═════ Dataset ═════

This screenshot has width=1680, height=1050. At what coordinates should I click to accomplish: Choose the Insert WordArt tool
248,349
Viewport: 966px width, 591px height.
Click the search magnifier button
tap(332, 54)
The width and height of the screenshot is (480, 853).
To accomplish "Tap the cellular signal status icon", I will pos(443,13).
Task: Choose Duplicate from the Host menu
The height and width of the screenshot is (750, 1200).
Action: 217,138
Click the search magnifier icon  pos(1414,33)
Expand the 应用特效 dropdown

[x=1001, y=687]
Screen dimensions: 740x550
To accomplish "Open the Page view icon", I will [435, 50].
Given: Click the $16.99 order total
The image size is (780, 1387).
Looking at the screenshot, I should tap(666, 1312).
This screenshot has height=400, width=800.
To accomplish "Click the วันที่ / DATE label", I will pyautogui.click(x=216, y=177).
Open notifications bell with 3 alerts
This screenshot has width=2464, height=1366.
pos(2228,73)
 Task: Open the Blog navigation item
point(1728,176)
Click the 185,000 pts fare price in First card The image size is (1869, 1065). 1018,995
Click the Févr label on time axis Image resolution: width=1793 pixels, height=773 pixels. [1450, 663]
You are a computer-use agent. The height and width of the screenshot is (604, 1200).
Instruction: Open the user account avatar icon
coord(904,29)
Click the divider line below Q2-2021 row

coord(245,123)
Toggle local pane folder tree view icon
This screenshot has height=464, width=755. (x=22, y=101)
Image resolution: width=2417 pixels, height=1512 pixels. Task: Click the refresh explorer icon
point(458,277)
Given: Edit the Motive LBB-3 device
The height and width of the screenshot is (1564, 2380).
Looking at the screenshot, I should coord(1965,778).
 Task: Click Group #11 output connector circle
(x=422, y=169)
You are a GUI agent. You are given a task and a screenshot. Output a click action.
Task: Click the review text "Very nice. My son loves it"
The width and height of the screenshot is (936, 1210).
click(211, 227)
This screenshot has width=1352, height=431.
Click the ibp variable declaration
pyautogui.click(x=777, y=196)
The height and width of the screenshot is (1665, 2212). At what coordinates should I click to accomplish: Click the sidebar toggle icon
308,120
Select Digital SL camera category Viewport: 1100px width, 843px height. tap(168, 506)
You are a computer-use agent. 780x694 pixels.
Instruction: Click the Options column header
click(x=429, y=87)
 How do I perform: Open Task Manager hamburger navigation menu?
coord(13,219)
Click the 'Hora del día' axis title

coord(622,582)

═════

§ **Given request**
Rewrite all of the records above, replacing "magnifier" with "magnifying glass" wherever it occurs and leaving every other part the same.

§ **Reply**
This screenshot has width=1680, height=1050. At what coordinates should I click to accomplish: Choose the Insert WordArt tool
248,349
Viewport: 966px width, 591px height.
Click the search magnifying glass button
tap(332, 54)
The width and height of the screenshot is (480, 853).
To accomplish "Tap the cellular signal status icon", I will pos(443,13).
Task: Choose Duplicate from the Host menu
The height and width of the screenshot is (750, 1200).
Action: 217,138
Click the search magnifying glass icon  pos(1414,33)
Expand the 应用特效 dropdown

[x=1001, y=687]
Screen dimensions: 740x550
To accomplish "Open the Page view icon", I will [435, 50].
Given: Click the $16.99 order total
The image size is (780, 1387).
Looking at the screenshot, I should tap(666, 1312).
This screenshot has height=400, width=800.
To accomplish "Click the วันที่ / DATE label", I will pyautogui.click(x=216, y=177).
Open notifications bell with 3 alerts
This screenshot has width=2464, height=1366.
pos(2228,73)
 Task: Open the Blog navigation item
point(1728,176)
Click the 185,000 pts fare price in First card The image size is (1869, 1065). 1018,995
Click the Févr label on time axis Image resolution: width=1793 pixels, height=773 pixels. [1450, 663]
You are a computer-use agent. The height and width of the screenshot is (604, 1200).
Instruction: Open the user account avatar icon
coord(904,29)
Click the divider line below Q2-2021 row

coord(245,123)
Toggle local pane folder tree view icon
This screenshot has height=464, width=755. (x=22, y=101)
Image resolution: width=2417 pixels, height=1512 pixels. Task: Click the refresh explorer icon
point(458,277)
Given: Edit the Motive LBB-3 device
The height and width of the screenshot is (1564, 2380).
Looking at the screenshot, I should coord(1965,778).
 Task: Click Group #11 output connector circle
(x=422, y=169)
You are a GUI agent. You are given a task and a screenshot. Output a click action.
Task: Click the review text "Very nice. My son loves it"
The width and height of the screenshot is (936, 1210).
click(211, 227)
This screenshot has width=1352, height=431.
Click the ibp variable declaration
pyautogui.click(x=777, y=196)
The height and width of the screenshot is (1665, 2212). At what coordinates should I click to accomplish: Click the sidebar toggle icon
308,120
Select Digital SL camera category Viewport: 1100px width, 843px height. tap(168, 506)
You are a computer-use agent. 780x694 pixels.
Instruction: Click the Options column header
click(x=429, y=87)
 How do I perform: Open Task Manager hamburger navigation menu?
coord(13,219)
Click the 'Hora del día' axis title

coord(622,582)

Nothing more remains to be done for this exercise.